● EXERCISE
In your answer, repeat each line of the data exactly.

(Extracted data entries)
-- Opening Marker --

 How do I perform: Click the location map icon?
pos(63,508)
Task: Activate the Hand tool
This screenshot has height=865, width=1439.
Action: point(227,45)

-- Closing Marker --

● REPLY TO THE EXERCISE
 How do I perform: Click the location map icon?
pos(63,508)
Task: Activate the Hand tool
This screenshot has height=865, width=1439.
Action: point(227,45)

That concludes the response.